To do → However many lines the data holds, transcribe them all exactly.

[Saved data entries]
---

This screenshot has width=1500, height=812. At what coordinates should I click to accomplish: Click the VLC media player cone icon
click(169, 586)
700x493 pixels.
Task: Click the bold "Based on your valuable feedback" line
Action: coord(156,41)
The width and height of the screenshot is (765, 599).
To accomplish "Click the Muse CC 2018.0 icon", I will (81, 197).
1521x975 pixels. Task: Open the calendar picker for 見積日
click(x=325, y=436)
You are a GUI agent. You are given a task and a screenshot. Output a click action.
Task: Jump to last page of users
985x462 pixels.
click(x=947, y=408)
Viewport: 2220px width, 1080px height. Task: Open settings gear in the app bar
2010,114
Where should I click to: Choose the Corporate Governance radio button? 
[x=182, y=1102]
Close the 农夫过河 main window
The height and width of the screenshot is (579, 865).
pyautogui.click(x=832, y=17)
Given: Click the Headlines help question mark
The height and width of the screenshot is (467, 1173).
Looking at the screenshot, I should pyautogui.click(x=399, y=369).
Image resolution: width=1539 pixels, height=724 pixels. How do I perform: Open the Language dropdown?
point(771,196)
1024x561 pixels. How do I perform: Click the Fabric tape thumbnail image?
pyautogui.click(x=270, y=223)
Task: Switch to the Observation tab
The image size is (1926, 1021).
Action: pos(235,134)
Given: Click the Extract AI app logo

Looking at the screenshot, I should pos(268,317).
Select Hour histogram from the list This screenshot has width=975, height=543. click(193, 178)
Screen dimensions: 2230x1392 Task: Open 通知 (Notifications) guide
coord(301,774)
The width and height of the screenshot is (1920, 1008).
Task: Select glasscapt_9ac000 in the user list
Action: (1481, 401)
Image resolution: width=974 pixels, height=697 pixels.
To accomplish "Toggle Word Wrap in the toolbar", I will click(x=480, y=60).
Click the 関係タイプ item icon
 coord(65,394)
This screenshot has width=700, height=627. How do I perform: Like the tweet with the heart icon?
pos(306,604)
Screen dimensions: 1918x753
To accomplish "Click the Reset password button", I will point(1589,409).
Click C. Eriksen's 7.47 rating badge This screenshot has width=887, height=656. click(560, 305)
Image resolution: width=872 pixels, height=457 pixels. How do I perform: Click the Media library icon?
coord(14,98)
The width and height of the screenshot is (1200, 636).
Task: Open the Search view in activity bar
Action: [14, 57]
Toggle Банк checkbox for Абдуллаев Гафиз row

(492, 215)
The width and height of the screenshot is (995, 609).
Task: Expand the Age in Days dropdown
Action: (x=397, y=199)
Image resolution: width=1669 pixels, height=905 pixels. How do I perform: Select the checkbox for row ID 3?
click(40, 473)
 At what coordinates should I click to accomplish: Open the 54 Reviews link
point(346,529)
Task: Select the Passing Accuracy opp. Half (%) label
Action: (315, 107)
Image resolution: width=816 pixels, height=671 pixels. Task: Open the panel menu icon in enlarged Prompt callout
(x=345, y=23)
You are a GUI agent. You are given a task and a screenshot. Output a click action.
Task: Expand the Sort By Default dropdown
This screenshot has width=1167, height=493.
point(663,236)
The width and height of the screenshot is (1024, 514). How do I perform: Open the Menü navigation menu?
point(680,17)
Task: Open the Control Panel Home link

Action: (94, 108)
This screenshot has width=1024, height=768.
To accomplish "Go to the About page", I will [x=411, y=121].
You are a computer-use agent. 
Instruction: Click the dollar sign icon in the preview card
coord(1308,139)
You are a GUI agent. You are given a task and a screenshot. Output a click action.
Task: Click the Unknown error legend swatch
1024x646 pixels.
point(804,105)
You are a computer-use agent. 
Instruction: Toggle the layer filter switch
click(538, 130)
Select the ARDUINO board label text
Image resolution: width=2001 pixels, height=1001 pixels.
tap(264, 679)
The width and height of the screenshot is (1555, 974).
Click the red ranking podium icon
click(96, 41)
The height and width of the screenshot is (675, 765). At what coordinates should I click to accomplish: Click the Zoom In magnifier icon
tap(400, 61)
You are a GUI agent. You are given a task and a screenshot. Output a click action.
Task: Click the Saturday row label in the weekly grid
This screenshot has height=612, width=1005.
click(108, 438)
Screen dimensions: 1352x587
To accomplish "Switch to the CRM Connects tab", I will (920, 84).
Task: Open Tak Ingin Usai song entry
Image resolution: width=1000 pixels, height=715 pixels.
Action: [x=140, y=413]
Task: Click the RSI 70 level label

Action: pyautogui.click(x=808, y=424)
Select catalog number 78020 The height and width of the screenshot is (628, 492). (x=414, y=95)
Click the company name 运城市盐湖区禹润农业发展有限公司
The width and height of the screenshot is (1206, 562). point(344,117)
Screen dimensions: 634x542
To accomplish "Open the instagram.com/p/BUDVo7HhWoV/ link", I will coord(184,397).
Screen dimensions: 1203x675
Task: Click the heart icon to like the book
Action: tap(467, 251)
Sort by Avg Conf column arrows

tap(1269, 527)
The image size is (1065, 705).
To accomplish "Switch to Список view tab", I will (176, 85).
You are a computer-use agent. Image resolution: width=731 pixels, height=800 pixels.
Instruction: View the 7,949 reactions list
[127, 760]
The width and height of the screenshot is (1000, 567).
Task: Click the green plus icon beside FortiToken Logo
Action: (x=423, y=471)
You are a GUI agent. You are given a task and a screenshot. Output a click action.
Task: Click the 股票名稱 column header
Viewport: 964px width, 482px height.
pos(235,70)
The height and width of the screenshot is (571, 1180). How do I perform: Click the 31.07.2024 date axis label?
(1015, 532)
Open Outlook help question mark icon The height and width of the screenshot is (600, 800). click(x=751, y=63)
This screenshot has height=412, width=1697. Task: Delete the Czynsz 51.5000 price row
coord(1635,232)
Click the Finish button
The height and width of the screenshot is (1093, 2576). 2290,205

---

Exercise result →
This screenshot has width=1500, height=812. At what coordinates should I click to accomplish: Click the VLC media player cone icon
click(169, 586)
700x493 pixels.
Task: Click the bold "Based on your valuable feedback" line
Action: coord(156,41)
The width and height of the screenshot is (765, 599).
To accomplish "Click the Muse CC 2018.0 icon", I will (81, 197).
1521x975 pixels. Task: Open the calendar picker for 見積日
click(x=325, y=436)
You are a GUI agent. You are given a task and a screenshot. Output a click action.
Task: Jump to last page of users
985x462 pixels.
click(x=947, y=408)
Viewport: 2220px width, 1080px height. Task: Open settings gear in the app bar
2010,114
Where should I click to: Choose the Corporate Governance radio button? 
[x=182, y=1102]
Close the 农夫过河 main window
The height and width of the screenshot is (579, 865).
pyautogui.click(x=832, y=17)
Given: Click the Headlines help question mark
The height and width of the screenshot is (467, 1173).
Looking at the screenshot, I should pyautogui.click(x=399, y=369).
Image resolution: width=1539 pixels, height=724 pixels. How do I perform: Open the Language dropdown?
point(771,196)
1024x561 pixels. How do I perform: Click the Fabric tape thumbnail image?
pyautogui.click(x=270, y=223)
Task: Switch to the Observation tab
The image size is (1926, 1021).
Action: pos(235,134)
Given: Click the Extract AI app logo

Looking at the screenshot, I should pos(268,317).
Select Hour histogram from the list This screenshot has width=975, height=543. click(193, 178)
Screen dimensions: 2230x1392 Task: Open 通知 (Notifications) guide
coord(301,774)
The width and height of the screenshot is (1920, 1008).
Task: Select glasscapt_9ac000 in the user list
Action: (1481, 401)
Image resolution: width=974 pixels, height=697 pixels.
To accomplish "Toggle Word Wrap in the toolbar", I will click(x=480, y=60).
Click the 関係タイプ item icon
 coord(65,394)
This screenshot has width=700, height=627. How do I perform: Like the tweet with the heart icon?
pos(306,604)
Screen dimensions: 1918x753
To accomplish "Click the Reset password button", I will point(1589,409).
Click C. Eriksen's 7.47 rating badge This screenshot has width=887, height=656. click(560, 305)
Image resolution: width=872 pixels, height=457 pixels. How do I perform: Click the Media library icon?
coord(14,98)
The width and height of the screenshot is (1200, 636).
Task: Open the Search view in activity bar
Action: [14, 57]
Toggle Банк checkbox for Абдуллаев Гафиз row

(492, 215)
The width and height of the screenshot is (995, 609).
Task: Expand the Age in Days dropdown
Action: (x=397, y=199)
Image resolution: width=1669 pixels, height=905 pixels. How do I perform: Select the checkbox for row ID 3?
click(40, 473)
 At what coordinates should I click to accomplish: Open the 54 Reviews link
point(346,529)
Task: Select the Passing Accuracy opp. Half (%) label
Action: (315, 107)
Image resolution: width=816 pixels, height=671 pixels. Task: Open the panel menu icon in enlarged Prompt callout
(x=345, y=23)
You are a GUI agent. You are given a task and a screenshot. Output a click action.
Task: Expand the Sort By Default dropdown
This screenshot has width=1167, height=493.
point(663,236)
The width and height of the screenshot is (1024, 514). How do I perform: Open the Menü navigation menu?
point(680,17)
Task: Open the Control Panel Home link

Action: (94, 108)
This screenshot has width=1024, height=768.
To accomplish "Go to the About page", I will [x=411, y=121].
You are a computer-use agent. 
Instruction: Click the dollar sign icon in the preview card
coord(1308,139)
You are a GUI agent. You are given a task and a screenshot. Output a click action.
Task: Click the Unknown error legend swatch
1024x646 pixels.
point(804,105)
You are a computer-use agent. 
Instruction: Toggle the layer filter switch
click(538, 130)
Select the ARDUINO board label text
Image resolution: width=2001 pixels, height=1001 pixels.
tap(264, 679)
The width and height of the screenshot is (1555, 974).
Click the red ranking podium icon
click(96, 41)
The height and width of the screenshot is (675, 765). At what coordinates should I click to accomplish: Click the Zoom In magnifier icon
tap(400, 61)
You are a GUI agent. You are given a task and a screenshot. Output a click action.
Task: Click the Saturday row label in the weekly grid
This screenshot has height=612, width=1005.
click(108, 438)
Screen dimensions: 1352x587
To accomplish "Switch to the CRM Connects tab", I will (920, 84).
Task: Open Tak Ingin Usai song entry
Image resolution: width=1000 pixels, height=715 pixels.
Action: [x=140, y=413]
Task: Click the RSI 70 level label

Action: pyautogui.click(x=808, y=424)
Select catalog number 78020 The height and width of the screenshot is (628, 492). (x=414, y=95)
Click the company name 运城市盐湖区禹润农业发展有限公司
The width and height of the screenshot is (1206, 562). point(344,117)
Screen dimensions: 634x542
To accomplish "Open the instagram.com/p/BUDVo7HhWoV/ link", I will coord(184,397).
Screen dimensions: 1203x675
Task: Click the heart icon to like the book
Action: tap(467, 251)
Sort by Avg Conf column arrows

tap(1269, 527)
The image size is (1065, 705).
To accomplish "Switch to Список view tab", I will (176, 85).
You are a computer-use agent. Image resolution: width=731 pixels, height=800 pixels.
Instruction: View the 7,949 reactions list
[127, 760]
The width and height of the screenshot is (1000, 567).
Task: Click the green plus icon beside FortiToken Logo
Action: (x=423, y=471)
You are a GUI agent. You are given a task and a screenshot. Output a click action.
Task: Click the 股票名稱 column header
Viewport: 964px width, 482px height.
pos(235,70)
The height and width of the screenshot is (571, 1180). How do I perform: Click the 31.07.2024 date axis label?
(1015, 532)
Open Outlook help question mark icon The height and width of the screenshot is (600, 800). click(x=751, y=63)
This screenshot has height=412, width=1697. Task: Delete the Czynsz 51.5000 price row
coord(1635,232)
Click the Finish button
The height and width of the screenshot is (1093, 2576). 2290,205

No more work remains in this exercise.